Frustration, futility and water bottles
On Thursday morning, we receive an apology from a police liaison at the gate of HQ. He says that he “didn’t know” that we were allowed in the camp unaccompanied. Yesterday, when we argued that we were, in fact, allowed to approach the camp, he told us that “those are the rules.” RCMP rules and Canadian laws, it seems, are not always the same thing.
The liaison explains that the “rules” were updated at an RCMP briefing on media access last night. This comes three weeks after the B.C. Supreme Court decision.
From now on, the officer promises, we will no longer need to be escorted. We are in the process of being escorted as he says this. He insists that what he is doing now is “guiding” us. Clay asks if we would be able to walk in on our own. The answer is no.
Despite this morning’s promises that today will be different, the day proves to be as frustrating and futile as many others. The difference is that the police politely offer us cold bottled water. It will be 41 C today, so we take the water.
What has played out over the week at HQ is a protracted battle between dozens of officers pushing the police line up the rocky road as protesters put their bodies on the line in towering tripods and cement hardblocks.
Now, we witness what could have been a deadly extraction from a tripod when the RCMP’s contracted cherry-picker machine breaks down and a tactical RCMP officer in green camo gets impatient.

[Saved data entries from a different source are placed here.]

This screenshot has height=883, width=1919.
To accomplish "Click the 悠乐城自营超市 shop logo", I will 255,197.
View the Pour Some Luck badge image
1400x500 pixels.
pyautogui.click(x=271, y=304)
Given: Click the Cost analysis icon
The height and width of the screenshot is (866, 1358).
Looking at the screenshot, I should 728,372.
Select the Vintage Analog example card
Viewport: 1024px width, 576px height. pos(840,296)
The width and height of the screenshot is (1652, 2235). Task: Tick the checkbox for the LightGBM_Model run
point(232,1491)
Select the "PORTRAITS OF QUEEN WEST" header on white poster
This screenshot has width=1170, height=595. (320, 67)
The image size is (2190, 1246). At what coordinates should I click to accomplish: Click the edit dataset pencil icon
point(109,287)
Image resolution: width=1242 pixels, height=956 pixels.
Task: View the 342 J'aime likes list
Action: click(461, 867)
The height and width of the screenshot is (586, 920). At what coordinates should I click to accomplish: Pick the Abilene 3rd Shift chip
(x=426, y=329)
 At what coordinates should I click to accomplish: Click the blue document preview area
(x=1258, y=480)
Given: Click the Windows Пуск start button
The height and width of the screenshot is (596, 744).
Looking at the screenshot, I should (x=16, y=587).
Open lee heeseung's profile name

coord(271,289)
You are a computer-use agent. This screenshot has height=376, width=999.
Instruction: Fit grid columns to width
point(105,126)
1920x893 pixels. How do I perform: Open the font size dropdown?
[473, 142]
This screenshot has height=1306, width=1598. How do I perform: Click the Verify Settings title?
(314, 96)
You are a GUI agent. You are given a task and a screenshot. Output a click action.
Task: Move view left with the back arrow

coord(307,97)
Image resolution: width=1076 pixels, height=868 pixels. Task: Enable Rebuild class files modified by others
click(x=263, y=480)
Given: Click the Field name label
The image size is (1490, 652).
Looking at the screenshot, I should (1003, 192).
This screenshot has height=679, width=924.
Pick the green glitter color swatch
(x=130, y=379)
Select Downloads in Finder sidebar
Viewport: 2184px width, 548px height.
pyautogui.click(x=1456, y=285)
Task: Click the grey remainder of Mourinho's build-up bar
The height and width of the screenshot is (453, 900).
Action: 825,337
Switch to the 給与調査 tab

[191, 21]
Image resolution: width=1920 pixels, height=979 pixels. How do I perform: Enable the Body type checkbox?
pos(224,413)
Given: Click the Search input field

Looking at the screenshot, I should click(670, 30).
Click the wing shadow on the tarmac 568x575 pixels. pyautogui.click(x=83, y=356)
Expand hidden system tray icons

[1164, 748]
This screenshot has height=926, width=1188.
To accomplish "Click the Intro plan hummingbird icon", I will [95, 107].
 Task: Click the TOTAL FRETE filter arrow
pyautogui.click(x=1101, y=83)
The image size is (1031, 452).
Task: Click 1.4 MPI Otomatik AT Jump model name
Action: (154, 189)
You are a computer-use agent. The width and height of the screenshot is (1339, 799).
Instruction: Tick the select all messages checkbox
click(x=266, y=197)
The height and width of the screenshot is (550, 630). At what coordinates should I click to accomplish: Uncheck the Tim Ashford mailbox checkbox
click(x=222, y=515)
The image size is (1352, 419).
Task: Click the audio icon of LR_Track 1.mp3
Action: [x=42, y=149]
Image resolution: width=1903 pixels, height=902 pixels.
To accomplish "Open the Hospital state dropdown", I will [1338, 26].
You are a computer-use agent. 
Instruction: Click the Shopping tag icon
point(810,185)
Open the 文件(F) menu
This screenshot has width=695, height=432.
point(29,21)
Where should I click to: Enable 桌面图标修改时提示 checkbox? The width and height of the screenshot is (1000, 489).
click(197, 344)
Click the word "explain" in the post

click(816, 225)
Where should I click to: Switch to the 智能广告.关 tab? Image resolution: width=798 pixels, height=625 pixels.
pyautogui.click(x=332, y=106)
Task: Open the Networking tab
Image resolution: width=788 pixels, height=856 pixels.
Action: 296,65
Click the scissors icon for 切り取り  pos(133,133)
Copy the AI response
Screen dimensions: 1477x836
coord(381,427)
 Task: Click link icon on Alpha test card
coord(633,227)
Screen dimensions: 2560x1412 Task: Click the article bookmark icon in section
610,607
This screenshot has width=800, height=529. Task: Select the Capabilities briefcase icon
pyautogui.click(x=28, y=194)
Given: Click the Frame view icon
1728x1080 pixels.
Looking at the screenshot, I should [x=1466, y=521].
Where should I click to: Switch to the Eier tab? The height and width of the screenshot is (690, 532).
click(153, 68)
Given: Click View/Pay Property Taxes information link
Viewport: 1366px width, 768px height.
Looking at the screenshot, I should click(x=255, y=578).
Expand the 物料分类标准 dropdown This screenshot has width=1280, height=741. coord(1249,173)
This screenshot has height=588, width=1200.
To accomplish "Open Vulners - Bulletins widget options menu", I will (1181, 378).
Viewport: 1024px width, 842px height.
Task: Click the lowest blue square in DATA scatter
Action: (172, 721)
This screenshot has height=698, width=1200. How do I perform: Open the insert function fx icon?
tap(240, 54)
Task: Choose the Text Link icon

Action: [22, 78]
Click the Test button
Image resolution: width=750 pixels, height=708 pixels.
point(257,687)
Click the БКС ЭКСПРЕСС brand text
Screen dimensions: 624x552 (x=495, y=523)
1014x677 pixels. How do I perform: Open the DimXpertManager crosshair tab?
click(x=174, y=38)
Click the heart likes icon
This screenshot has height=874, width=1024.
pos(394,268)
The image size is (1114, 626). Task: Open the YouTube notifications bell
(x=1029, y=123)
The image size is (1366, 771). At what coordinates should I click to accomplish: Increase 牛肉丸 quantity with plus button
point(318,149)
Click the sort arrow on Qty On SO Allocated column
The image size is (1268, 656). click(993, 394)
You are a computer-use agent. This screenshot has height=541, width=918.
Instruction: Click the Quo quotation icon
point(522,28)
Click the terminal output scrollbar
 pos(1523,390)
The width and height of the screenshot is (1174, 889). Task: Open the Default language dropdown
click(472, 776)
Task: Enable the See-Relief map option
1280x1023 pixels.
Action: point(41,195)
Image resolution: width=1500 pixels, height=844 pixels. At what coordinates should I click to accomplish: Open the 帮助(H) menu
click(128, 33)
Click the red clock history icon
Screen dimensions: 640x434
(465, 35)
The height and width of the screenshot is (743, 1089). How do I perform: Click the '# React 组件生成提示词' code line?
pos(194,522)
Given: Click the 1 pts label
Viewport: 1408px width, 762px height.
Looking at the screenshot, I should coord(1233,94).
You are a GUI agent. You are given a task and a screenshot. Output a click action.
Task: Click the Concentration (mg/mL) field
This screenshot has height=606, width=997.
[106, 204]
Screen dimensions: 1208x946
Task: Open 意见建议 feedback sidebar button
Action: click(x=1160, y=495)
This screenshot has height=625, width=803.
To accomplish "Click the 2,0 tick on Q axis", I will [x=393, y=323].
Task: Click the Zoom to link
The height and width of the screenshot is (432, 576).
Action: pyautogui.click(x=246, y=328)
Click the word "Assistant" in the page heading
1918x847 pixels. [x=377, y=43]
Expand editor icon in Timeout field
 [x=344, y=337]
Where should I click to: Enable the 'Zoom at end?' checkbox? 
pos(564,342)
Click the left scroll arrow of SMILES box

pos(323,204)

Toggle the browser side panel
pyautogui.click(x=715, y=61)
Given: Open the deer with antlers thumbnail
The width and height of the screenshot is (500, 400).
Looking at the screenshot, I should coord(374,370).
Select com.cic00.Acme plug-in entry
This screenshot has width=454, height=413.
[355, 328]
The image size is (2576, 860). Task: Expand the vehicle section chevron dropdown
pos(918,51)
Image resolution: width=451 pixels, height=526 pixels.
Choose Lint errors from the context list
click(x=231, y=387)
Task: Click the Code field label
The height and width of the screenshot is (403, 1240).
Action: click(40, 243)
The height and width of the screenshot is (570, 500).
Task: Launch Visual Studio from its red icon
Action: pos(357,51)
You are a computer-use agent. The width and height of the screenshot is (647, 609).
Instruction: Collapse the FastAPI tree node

He decides to attempt an arrest by climbing up the tripod himself. We watch as the three thin logs shudder under his weight. The woman perched at least 30 feet up in the tripod sobs that she doesn’t want to die today. “Shut your mouth,” an officer tells her multiple times.
Over the course of two hours, we, and others, are marched two kilometres up the steep road in intense heat. We see elders shoved and yelled at as they attempt to carry water and their belongings with them. We see structures built by protestors and their belongings crushed beyond recognition under the claw of an excavator. People’s cars are seized.
As reporters, we are always watched by police officers, lest we attempt to move from our cordoned-off sections. They tell us “keep moving” while we’re being “guided” places. We are kept 50 to 100 or more feet away from extractions and can barely see or hear what is happening.
The police say this is for our “safety,” something journalists are accustomed to determining for themselves. At times, only one of us is permitted in the designated “media spot,” which is simply a piece of police tape tied between trees.
When we complain, we get shrugs, and we get bottled water.